Saturday 19 July 2014

Dear Russel Brand

To Russel Brand and the world about science,

I think your very clever, I also think that you don't really understand what science is. I don't blame you with its poor representation in the media - nobody in the scientific community thinks that the bee sting experiment is a particularly worthwhile use of space in our newspapers. If it portrays science as trivial then issue changes from trivial to dangerous.

You've picked up on the fact the study design has nothing to do with science. 'I rated the pain between one and ten' is a form of measurement that has nothing to do with science. Science is analytical, science is specific; but I am going to try and explain why science doesn't have to be closed minded. I don't blame you for seeing it this way with the incredibly focused intelligence of Richard Dawkins being such a prominent symbol in the Spirituality and Science debate.

For me the true spirit of science is being prepared to be proved wrong at any point. Science is a search for truth and for me a form of spirituality. The arrogance of Dawkins represents science poorly. At it's essence science is a incredibly humble form of search for truths.

I believe in a higher energy: I have felt it in relationships, nature, from music, through drugs, through exercise and even singing Anglican Protestant hymns during my adolescent god phase. I respect all of the world religions as a metaphor or process that people use to try and get closer to this unknown thing that is as yet unexplained.

But I am also very afraid of blind faith. I know that I am human and have been led astray before. I can see from examples of history that blind faith leads humanity in many evil directions.
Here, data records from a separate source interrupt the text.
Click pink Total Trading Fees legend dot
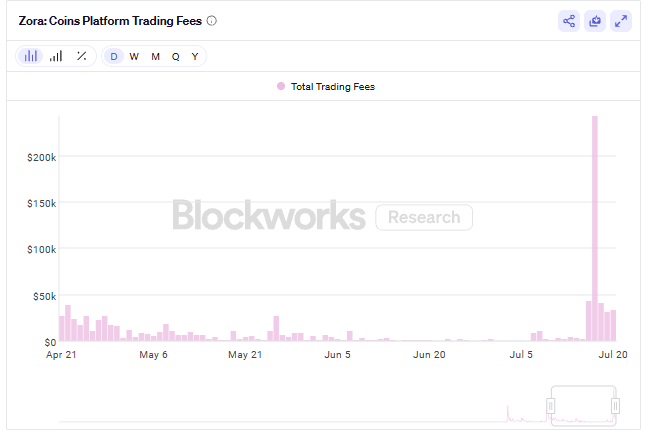Viewport: 646px width, 430px height. click(281, 86)

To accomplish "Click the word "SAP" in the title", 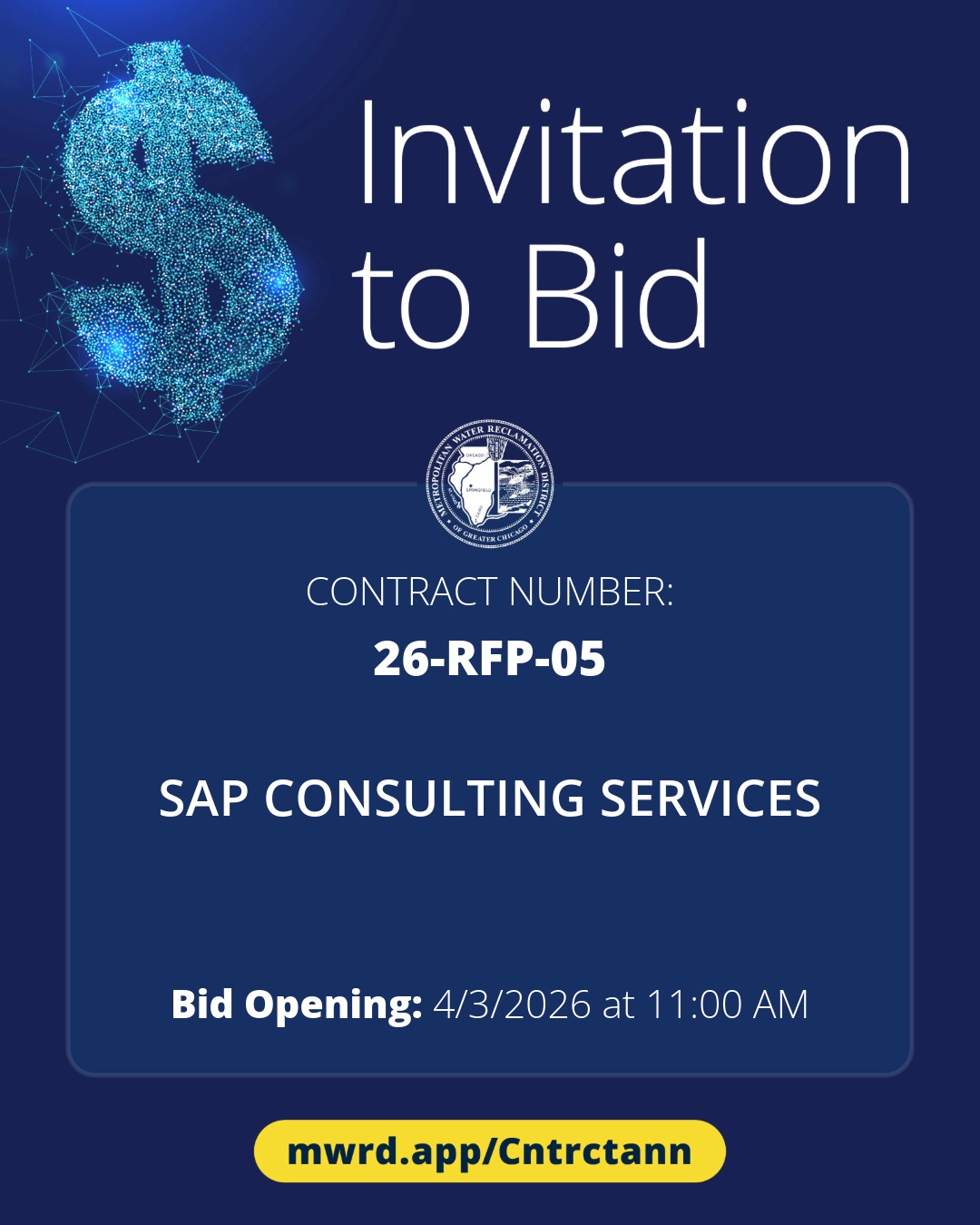I will tap(203, 799).
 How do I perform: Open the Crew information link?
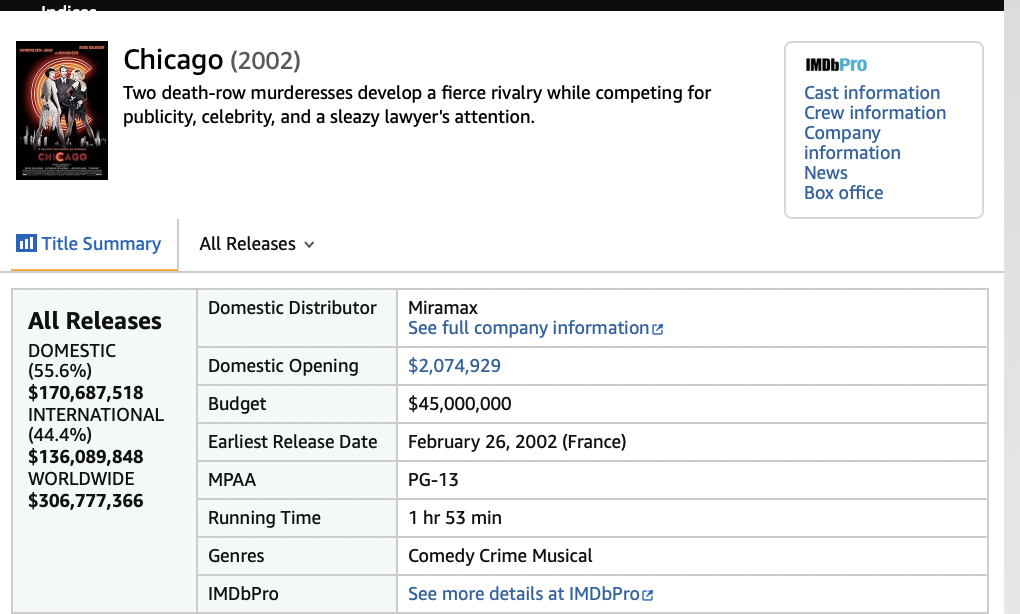point(874,113)
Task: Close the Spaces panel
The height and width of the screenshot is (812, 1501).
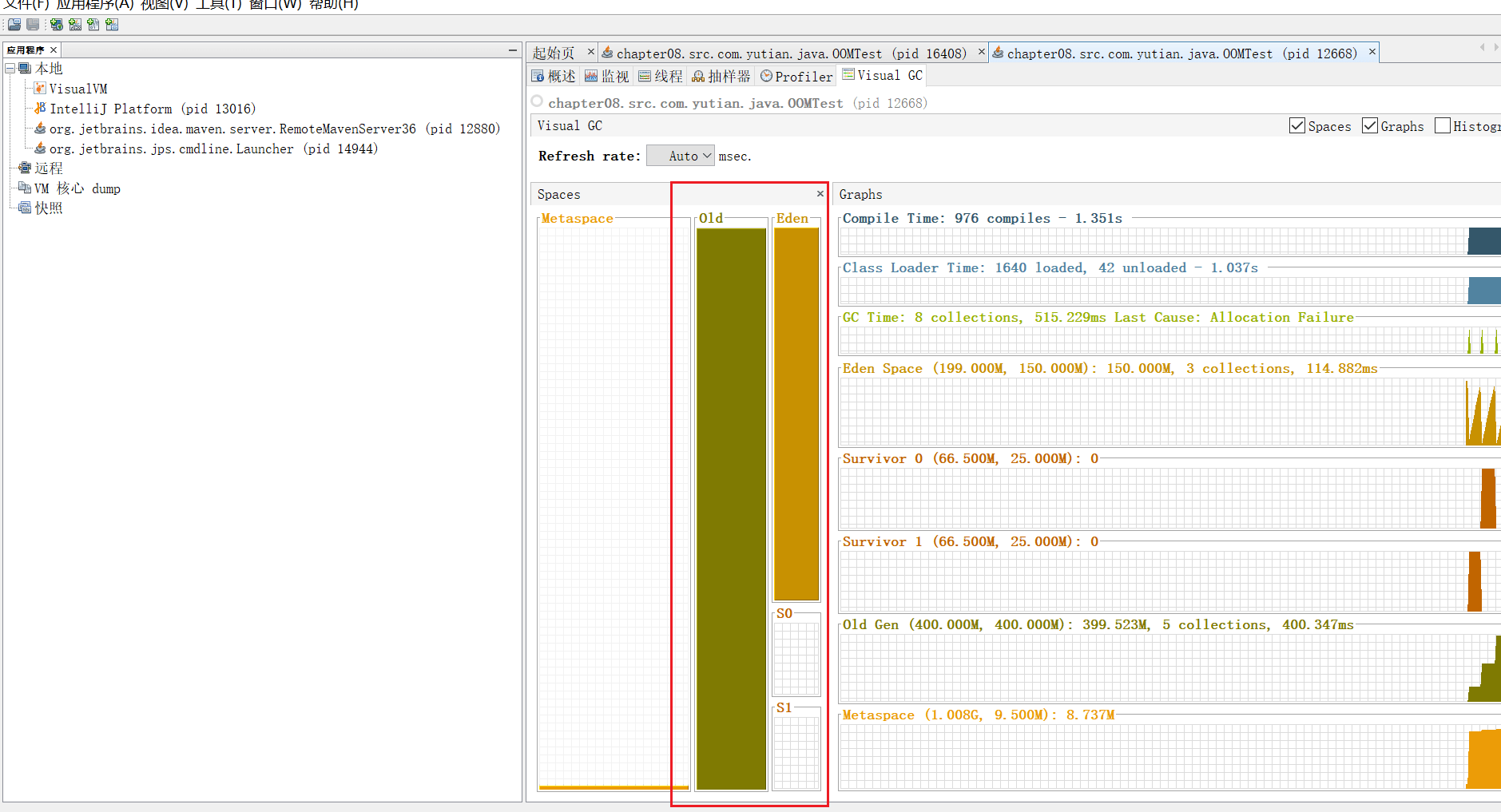Action: 820,194
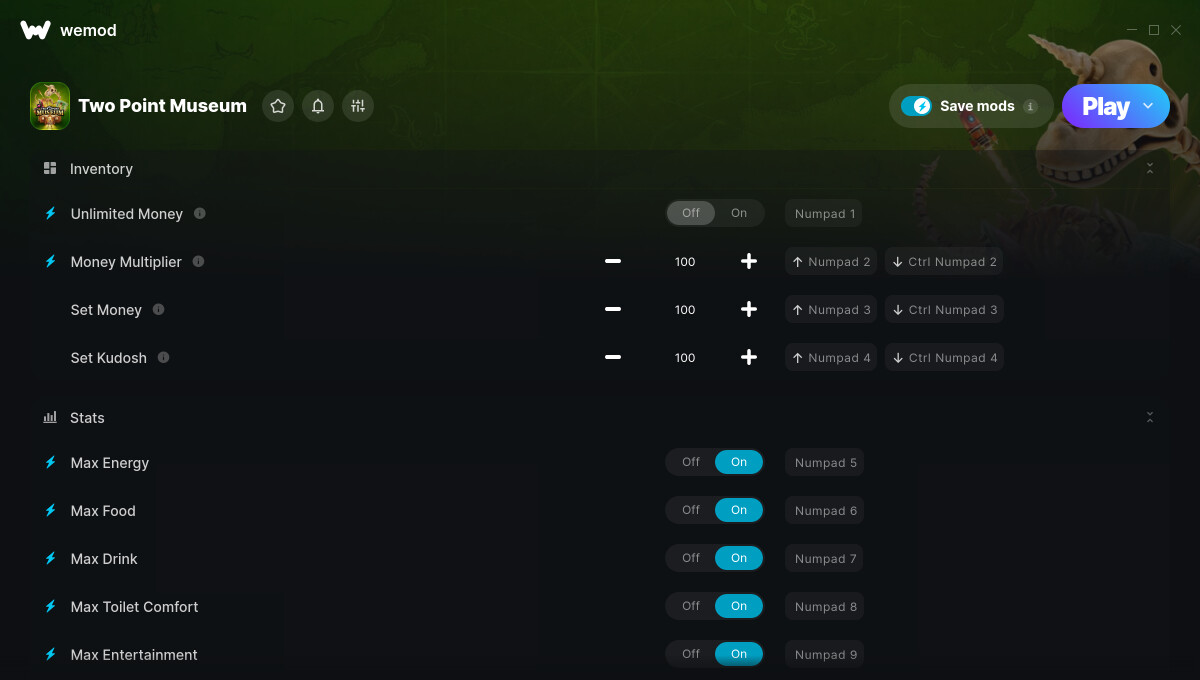Click the info icon beside Money Multiplier
Viewport: 1200px width, 680px height.
[198, 261]
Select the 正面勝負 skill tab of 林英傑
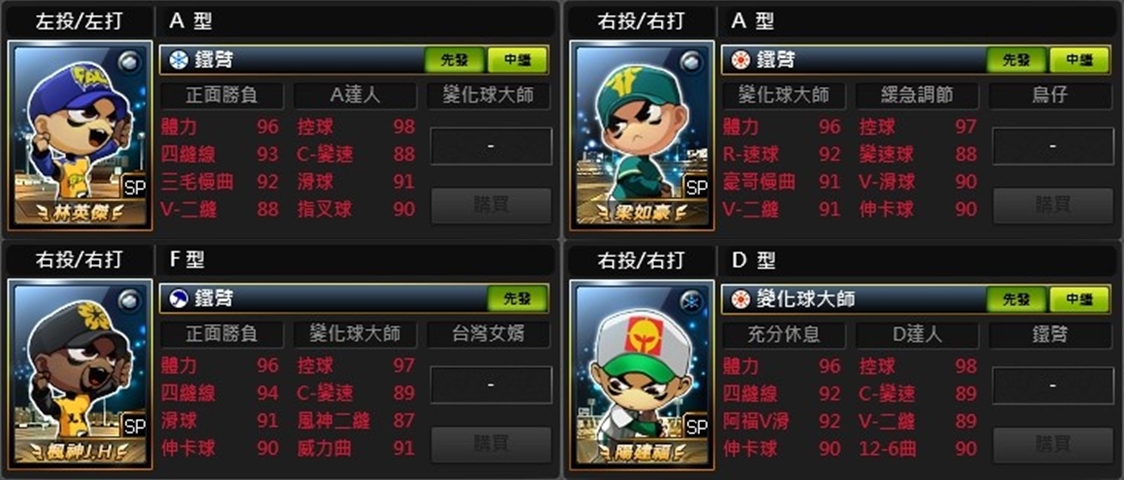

I can not allow myself to entertain the arrogance to hold anything that I know as fact. In it's truest form science is a search for understanding and knowledge that rests on the premise of constantly expecting to be proved wrong.

Einstein once wrote: 'science without religion is lame, religion without science is blind'. Einstein lived his whole life with the believe of something that he could not prove existed: universal governing forces of energy. He would never have discovered them without faith. But neither would he have found them without doubt.   In his thought experiments he imagined every single way he could possibly be wrong before deciding that in fact he was probably right.

We all take things at face value. And we all must work to change that. To analyse and imagine and get closer to own personal trews. Stop taking science at daily mail face value and continue the good work.